I want that russian chick to be there!!!


----------



## adroitcuffs (Jun 3, 2006)

*Re: Spring 2007 Masscops Meet and Greet!*

I'd love to join in on the fun! :fun:

Won't be around for most of March though. I'll be in Australia for the World Police & Fire Games!! :jump:


----------



## JoninNH (Jan 29, 2004)

*Re: Spring 2007 Masscops Meet and Greet!*

Ken, I'll have no problem relieving you of all that cash myself!


----------



## SinePari (Aug 15, 2004)

*Re: Spring 2007 Masscops Meet and Greet!*

Whoa! Maybe we'll clear out Landsdowne St and have a good 'ol fashioned 50 paces...a-la Tombstone!


----------



## Pacman (Aug 29, 2005)

*Re: Spring 2007 Masscops Meet and Greet!*

If there's firearms involved Pac may have to make an appearance. The only way to settle this properly is with Simunitions. 15 paces turn and fire. Lethal hits only. I'm game if you are.


----------



## Danman (Nov 21, 2006)

*Re: Spring 2007 Masscops Meet and Greet!*

paintballing would be sick


----------



## CJIS (Mar 12, 2005)

*Re: Spring 2007 Masscops Meet and Greet!*

that sounds interesting


----------



## rocksy1826 (Nov 12, 2006)

*Re: Spring 2007 Masscops Meet and Greet!*

While I love paintball? I think I may be a little afraid of paintballing with you guys


----------



## SOT (Jul 30, 2004)

*Re: Spring 2007 Masscops Meet and Greet!*

There will be NO painting of balls at my house!


----------



## rocksy1826 (Nov 12, 2006)

*Re: Spring 2007 Masscops Meet and Greet!*



SOT_II said:


> There will be NO painting of balls at my house!

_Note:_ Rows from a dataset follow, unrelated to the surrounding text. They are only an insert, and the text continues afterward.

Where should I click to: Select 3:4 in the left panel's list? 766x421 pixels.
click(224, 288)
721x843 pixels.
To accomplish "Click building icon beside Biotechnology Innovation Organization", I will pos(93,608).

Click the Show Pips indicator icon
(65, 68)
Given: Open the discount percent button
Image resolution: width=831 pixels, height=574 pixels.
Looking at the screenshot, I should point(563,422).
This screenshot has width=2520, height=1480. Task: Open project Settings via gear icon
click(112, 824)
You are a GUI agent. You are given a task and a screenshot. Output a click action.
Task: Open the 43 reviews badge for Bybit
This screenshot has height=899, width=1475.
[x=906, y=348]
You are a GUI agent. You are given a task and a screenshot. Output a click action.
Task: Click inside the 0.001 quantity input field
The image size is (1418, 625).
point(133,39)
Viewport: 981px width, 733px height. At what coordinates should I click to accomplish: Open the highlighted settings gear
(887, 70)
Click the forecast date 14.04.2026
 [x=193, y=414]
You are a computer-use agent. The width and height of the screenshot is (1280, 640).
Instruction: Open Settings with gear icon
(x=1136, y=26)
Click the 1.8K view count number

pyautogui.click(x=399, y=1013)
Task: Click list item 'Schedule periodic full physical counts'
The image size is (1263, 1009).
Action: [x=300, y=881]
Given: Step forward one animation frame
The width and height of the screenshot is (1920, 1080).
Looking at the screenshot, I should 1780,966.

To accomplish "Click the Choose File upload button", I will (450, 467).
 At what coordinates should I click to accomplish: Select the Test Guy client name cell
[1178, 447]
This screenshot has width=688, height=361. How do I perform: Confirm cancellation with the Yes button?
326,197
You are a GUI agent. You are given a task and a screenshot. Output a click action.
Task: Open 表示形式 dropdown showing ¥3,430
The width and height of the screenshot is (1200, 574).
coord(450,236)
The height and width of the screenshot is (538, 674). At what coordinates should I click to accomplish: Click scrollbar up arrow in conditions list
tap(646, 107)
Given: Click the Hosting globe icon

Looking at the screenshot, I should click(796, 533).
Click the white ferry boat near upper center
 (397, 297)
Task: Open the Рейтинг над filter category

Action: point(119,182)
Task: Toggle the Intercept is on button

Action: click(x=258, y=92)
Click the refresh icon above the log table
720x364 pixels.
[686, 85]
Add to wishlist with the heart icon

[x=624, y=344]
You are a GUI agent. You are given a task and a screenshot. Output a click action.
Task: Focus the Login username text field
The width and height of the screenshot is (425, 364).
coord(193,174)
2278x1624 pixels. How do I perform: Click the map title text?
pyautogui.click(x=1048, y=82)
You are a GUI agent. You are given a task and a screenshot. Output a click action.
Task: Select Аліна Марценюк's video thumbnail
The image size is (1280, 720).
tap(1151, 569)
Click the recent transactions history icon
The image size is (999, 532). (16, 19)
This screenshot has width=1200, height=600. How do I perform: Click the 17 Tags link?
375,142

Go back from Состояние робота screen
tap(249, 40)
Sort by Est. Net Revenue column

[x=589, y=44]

but.... that's the whole purpose of edible body paint!!!!


----------



## rocksy1826 (Nov 12, 2006)

*Re: Spring 2007 Masscops Meet and Greet!*

raspberry jello is yummy


----------



## Pacman (Aug 29, 2005)

*Re: Spring 2007 Masscops Meet and Greet!*

Ok i'll wrestle the women in the jello. I'm not scared.


----------



## JoninNH (Jan 29, 2004)

*Re: Spring 2007 Masscops Meet and Greet!*

Will camcorders be allowed? Masscops Gone Wild?


----------



## badgebunny (Aug 17, 2005)

*Re: Spring 2007 Masscops Meet and Greet!*

Hmmmmmm.....


----------



## justanotherparatrooper (Aug 27, 2006)

*Re: Spring 2007 Masscops Meet and Greet!*

OK guys its warmin up....lets do this thing


----------



## Danman (Nov 21, 2006)

*Re: Spring 2007 Masscops Meet and Greet!*

i say a paintball event would be fun

either that or we can have a big cook out at a pond like buckmasters in westwood and have a good day of fishing but that would ahve to wait till the fall .. bigger fish


----------



## dcs2244 (Jan 29, 2004)

*Re: Spring 2007 Masscops Meet and Greet!*

I like the idea of paying guns over at SOT's...and a pig roast. Maybe we could do both, but like SOT said: no drinks til after the shooting is done and the firearms are secured.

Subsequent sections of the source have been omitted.